Ulteriore problematica è quella delle accuse di corruzione in cui il Rabbinato diverse volte si è trovato coinvolto, con conseguenze gravi sulla sua credibilità e moralità: una delle ultime notizie in merito – qui la ricostruzione su The Times of Israel – riguarda il processo a Rabbi Yitzchak Arazi, ex capo del settore responsabile della supervisione halakhica dei cibi provenienti dall’estero. L’accusa è di avere accettato denaro e regali in cambio del rilascio della certificazione di kasherut.
La sfida del prossimo governo: riconoscere la “rivoluzione silenziosa”
Tutti gli esempi sopra evidenziano un quadro complesso e delineano una certezza: c’è bisogno di cambiamento. Non si tratta, come vorrebbe la minoranza dei laici più risoluti, di abolire il Gran Rabbinato: bensì di riformarlo per restituirgli trasparenza e credibilità, rendere la burocrazia meno soffocante e insormontabile, creare delle alternative. Un’esigenza che da molto tempo è condivisa non solo dal mondo conservative e reform, ma anche da una parte dell’ortodossia: ne è un esempio l’organizzazione no profit Itim, fondata dal rabbino modern orthodox Seth Farber nei primi anni Duemila con lo scopo di rendere le istituzioni religiose più inclusive.

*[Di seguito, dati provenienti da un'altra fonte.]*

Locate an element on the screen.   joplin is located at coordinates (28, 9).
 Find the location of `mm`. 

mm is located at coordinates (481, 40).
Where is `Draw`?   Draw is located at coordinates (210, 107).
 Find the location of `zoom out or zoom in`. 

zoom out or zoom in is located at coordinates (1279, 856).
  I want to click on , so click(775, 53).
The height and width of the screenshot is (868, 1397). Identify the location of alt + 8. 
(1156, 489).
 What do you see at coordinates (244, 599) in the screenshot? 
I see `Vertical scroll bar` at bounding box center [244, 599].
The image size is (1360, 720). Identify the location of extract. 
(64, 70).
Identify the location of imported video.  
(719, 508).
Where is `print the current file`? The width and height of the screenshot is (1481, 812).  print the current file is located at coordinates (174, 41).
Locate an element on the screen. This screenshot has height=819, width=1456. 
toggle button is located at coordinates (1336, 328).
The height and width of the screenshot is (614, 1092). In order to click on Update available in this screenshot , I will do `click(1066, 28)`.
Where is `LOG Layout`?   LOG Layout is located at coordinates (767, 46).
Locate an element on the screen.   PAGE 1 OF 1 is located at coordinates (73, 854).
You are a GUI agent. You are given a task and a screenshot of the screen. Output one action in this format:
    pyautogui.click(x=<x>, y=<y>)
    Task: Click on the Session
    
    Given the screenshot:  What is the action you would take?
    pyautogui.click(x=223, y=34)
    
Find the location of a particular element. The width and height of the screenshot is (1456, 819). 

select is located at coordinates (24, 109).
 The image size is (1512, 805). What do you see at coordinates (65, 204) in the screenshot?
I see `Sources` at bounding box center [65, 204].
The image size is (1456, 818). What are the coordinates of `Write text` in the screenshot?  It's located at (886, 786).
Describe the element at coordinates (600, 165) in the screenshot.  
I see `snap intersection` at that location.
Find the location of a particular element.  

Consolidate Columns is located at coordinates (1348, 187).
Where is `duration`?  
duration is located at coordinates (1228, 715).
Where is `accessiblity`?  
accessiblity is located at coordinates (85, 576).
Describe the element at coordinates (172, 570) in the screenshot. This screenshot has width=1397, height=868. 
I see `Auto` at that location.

La pentola sobbolle, diversi cambiamenti sono già per via: un sondaggio dell’Israel Democracy Institute ha mostrato che la metà degli israeliani sarebbe favorevole a una semplificazione delle procedure di conversione; quest’estate l’IDF ha detto sì, per la prima volta, alla celebrazione di funerali militari non ortodossi; Rabbi Gilad Kariv, presidente del movimento reform in Israele, potrebbe riuscire a farsi eleggere alla Knesset. Il nuovo governo, più che inventare dal nulla, dovrà trovare il modo – nel rispetto delle esigenze di tutti- di dare riconoscimento a un pluralismo già esistente nella società. Una sfida trasversale, perché dovrà rispondere alle esigenze di un elettorato composito (una componente non sempre facile da tenere a mente per la nostra prospettiva che tende ad associare automaticamente le categorie “laico” e “di sinistra”).
Il riconoscimento giuridico di una rivoluzione silenziosa, come riassume – prendendo ad esempio il matrimonio – Yizhar Hess nell’editoriale citato all’inizio: “Sul matrimonio e sul divorzio, è semplicemente doveroso riconoscere legalmente la rivoluzione silenziosa che sta già avvenendo. Con oltre il 20% di coppie ebree che oggi scelgono di sposarsi con una cerimonia che non coinvolge il Gran Rabbinato, appare evidente che il dado è tratto. I politici lo sanno. Kachol Lavan [il partito di Benny Gantz] ha proposto di creare una via alternativa al Rabbinato, mentre Yisrael Beitenu [il partito di Avigdor Lieberman] si è detto a favore dell’istituzione del matrimonio civile. Formare un governo che non implementa questi cambiamenti sarebbe una violazione spudorata delle promesse fatte agli elettori”.